This new three-sided configuration of the capitalist class tended to draw its wealth from a privileged relationship with the Palestinian Authority, which assisted its growth by granting monopolies for goods like cement, petroleum, flour, steel, and cigarettes; issuing exclusive import permits and customs exemptions; giving sole rights to distribute goods in the West Bank and Gaza Strip; and distributing government-owned land below its value. In addition to these state-assisted forms of accumulation, much of the investment that came into the West Bank from foreign donors through the Oslo years — infrastructure construction, new building projects, agricultural and tourist developments — were also typically connected to this new capitalist class in some way.
In the context of the PA’s fully subordinated position, the ability to accumulate was always tied to Israeli consent and thus came with a political price — one designed to buy compliance with ongoing colonization and enforced surrender. It also meant that the key components of the Palestinian elite — the wealthiest businessmen, the PA’s state bureaucracy and the remnants of the PLO itself — came to share a common interest in Israel’s political project.” [Adam Hanieh, The Oslo Illusion 20 Years Later]

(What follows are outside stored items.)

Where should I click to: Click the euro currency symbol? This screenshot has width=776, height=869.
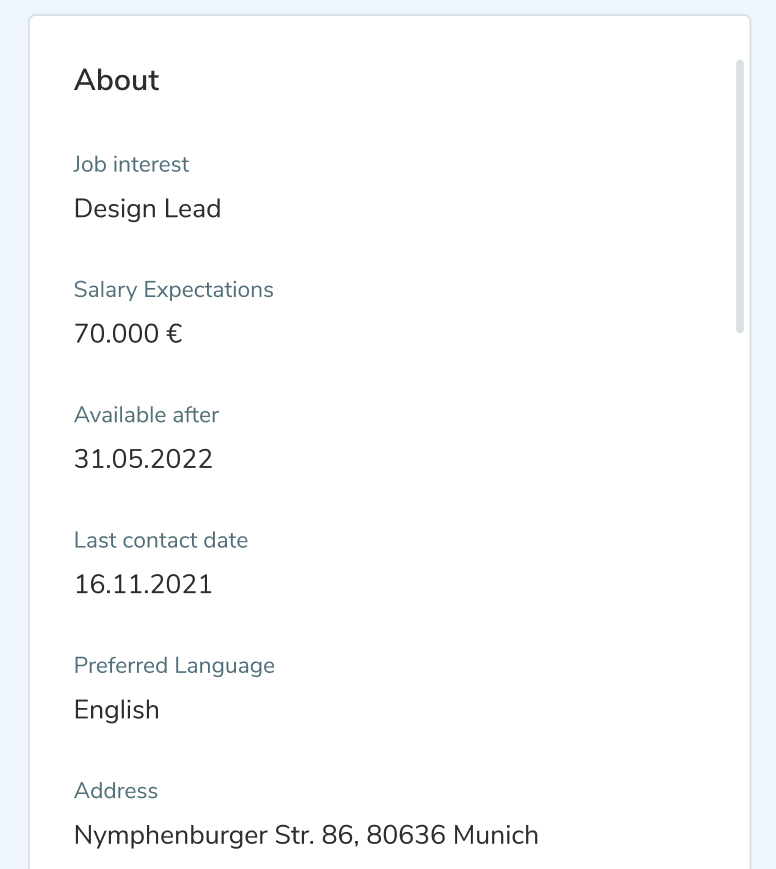174,334
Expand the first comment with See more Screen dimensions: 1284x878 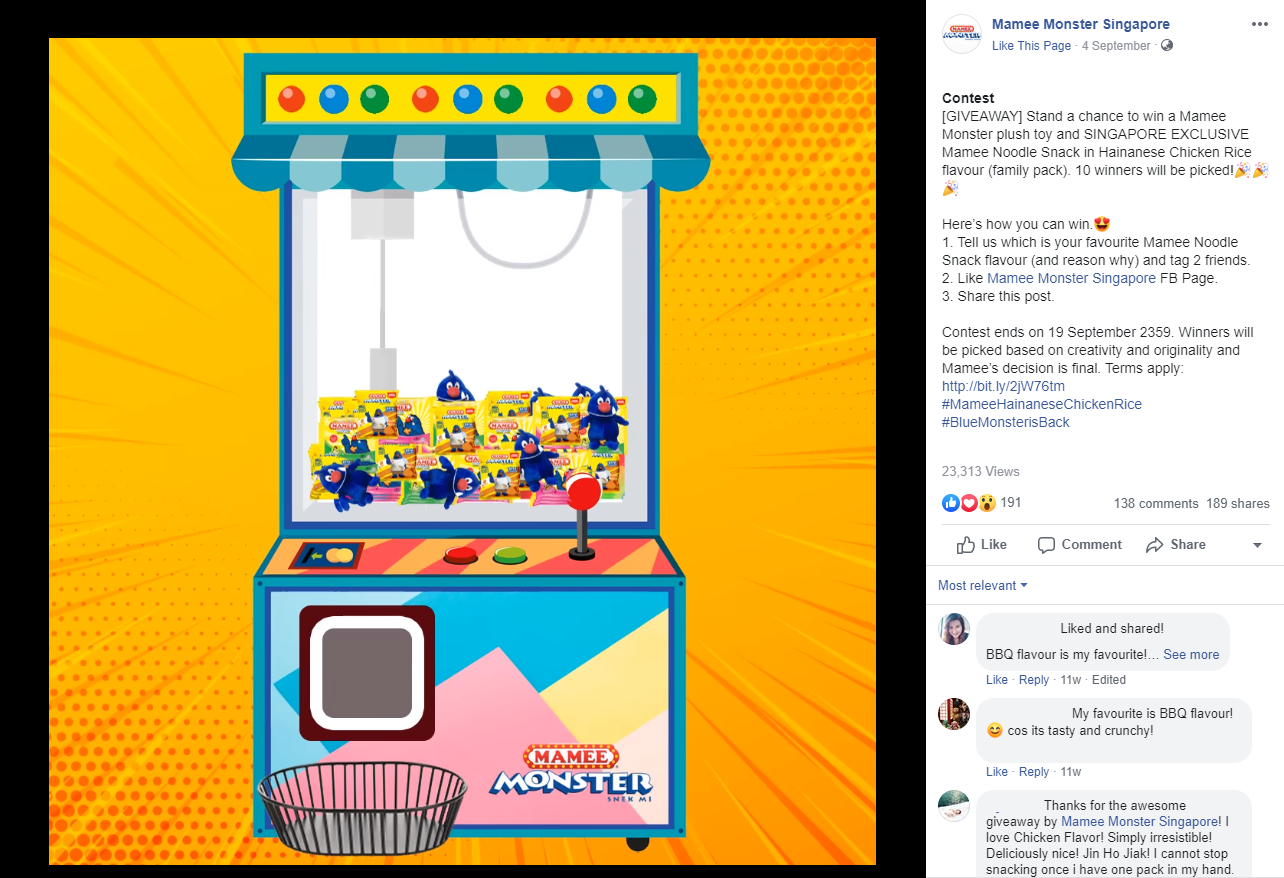(1191, 655)
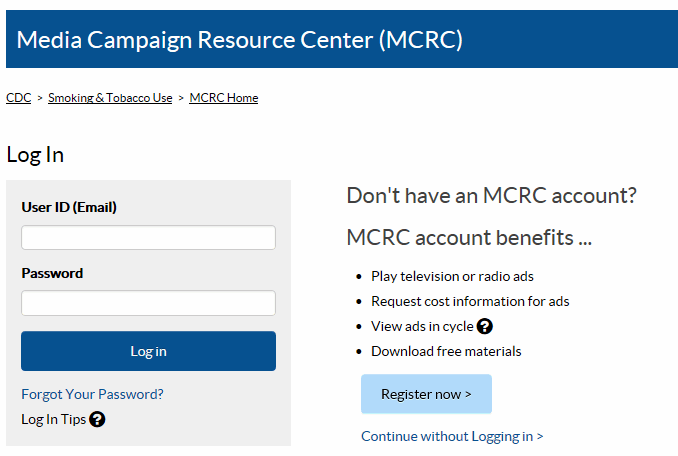Click help icon beside View ads in cycle
This screenshot has height=456, width=678.
[x=485, y=326]
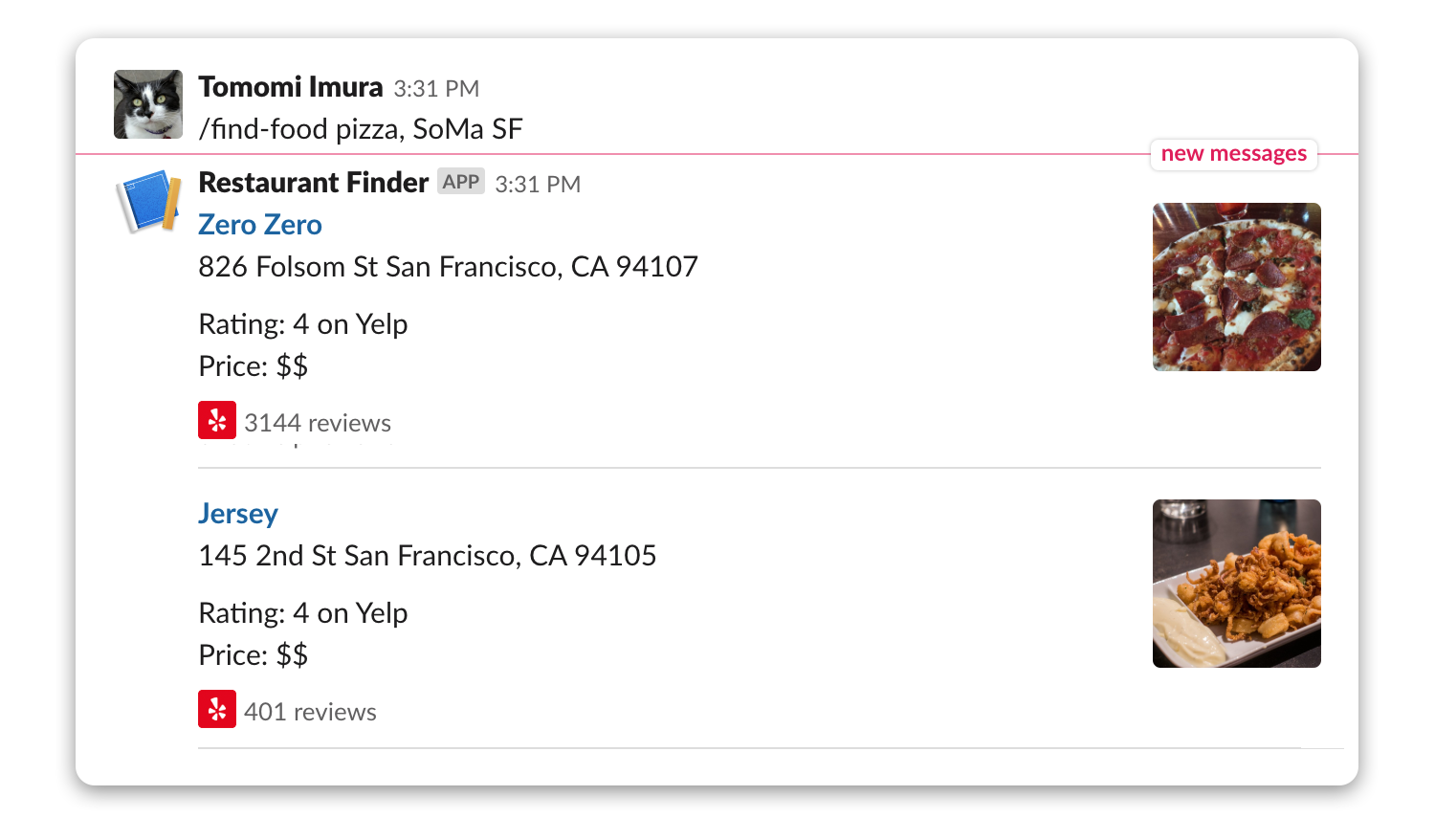This screenshot has width=1435, height=840.
Task: Click the 145 2nd St address
Action: click(427, 556)
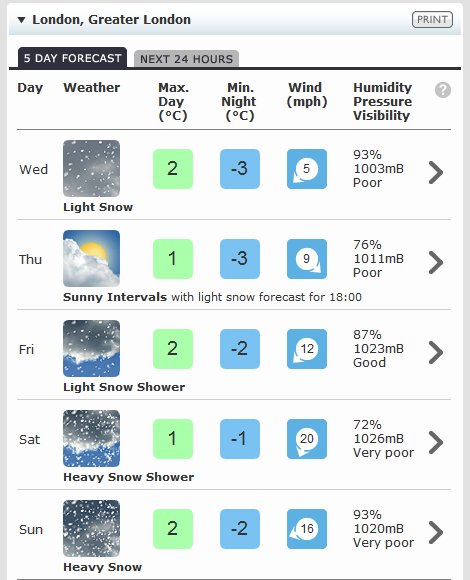Select the 5 Day Forecast tab

(72, 58)
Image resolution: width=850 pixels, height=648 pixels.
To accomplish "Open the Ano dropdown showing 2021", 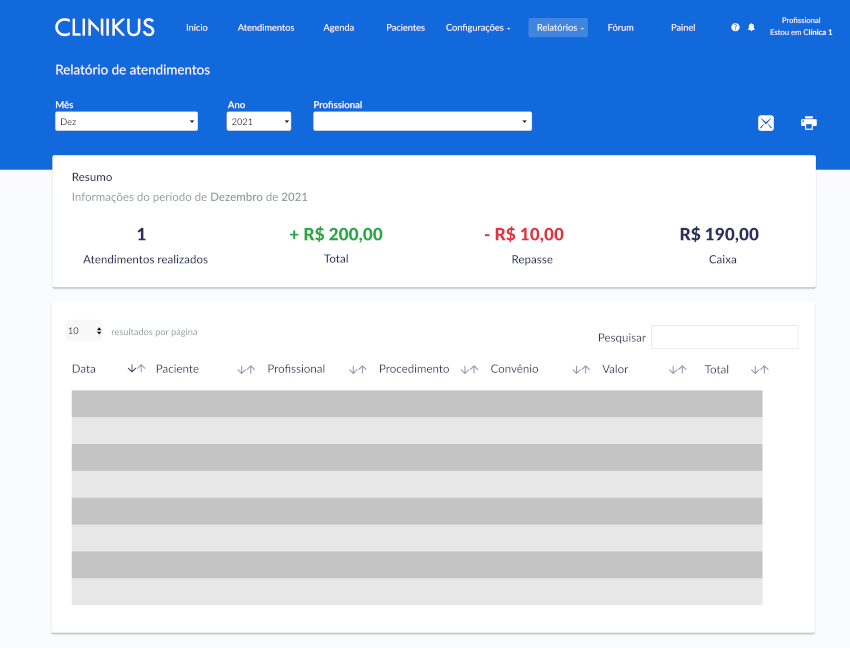I will click(x=259, y=121).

In his article for Al-Shabaka, The Palestinian Capitalists that Have Gone Too Far, Tariq Dana gives some examples of the servility of the Palestinian bourgeoisie:
a) The planned city of Rawabi, north of Ramallah, West Bank, an undertaking of the Palestinian millionaire Bashar Masri, has been denounced by the Palestinian BDS National Committee (Boycott, Divestment and Sanctions) for contracting over ten Israeli companies as suppliers, besides architect Moshe Safdie, who prepared projects for the Israeli settlement Modi’in Illit, and the acceptance of 3,000 trees provided by the JNF (Jewish National Fund) – historic organization in the process of ethnic cleansing of the Palestinian people;
b) industrial areas governed by the same rules as the Qualifying Industrial Zones in Jordan and Egypt, which impose compulsory participation of Israeli capital and the employment of both Palestinian and foreign workers without observance of local labor or union rights;
c) Palestinian investments in Zionist companies and settlements (between US$2.5 and US$5.8 billions), higher than the investments in the West Bank (US$1.5 billion);
d) hiring israeli security companies and holding partnerships with Israeli technology companies.
• The Arab Regimes
“In the meantime, the Arab countries surrounding Palestine were playing two conflicting roles. On the one hand, the Pan-Arab mass movement was serving as a catalyst for the revolutionary spirit of the Palestinian masses, since a dialectical relation between the Palestinian and overall Arab struggles existed; on the other hand, the established regimes in these Arab countries were doing everything in their power to help curb and undermine the Palestinian mass movement. The sharpening conflict in Palestine threatened to contribute to the development of the struggle in these countries in the direction of greater violence, creating a revolutionary potential that their respective ruling classes could not afford to overlook.“
This is how Kanafani summarizes the role of neighboring Arab regimes. In addition to seeking reconciliation with British colonialism, Transjordan, for example, “closed the roads to Iraq to prevent any support arriving and restricted the movements of the Palestinian leaders” up to the point of arresting, “in 1939, two Palestinian leaders. One of them, Yusuf Abu Durrar, was handed over to the British whereupon he was executed.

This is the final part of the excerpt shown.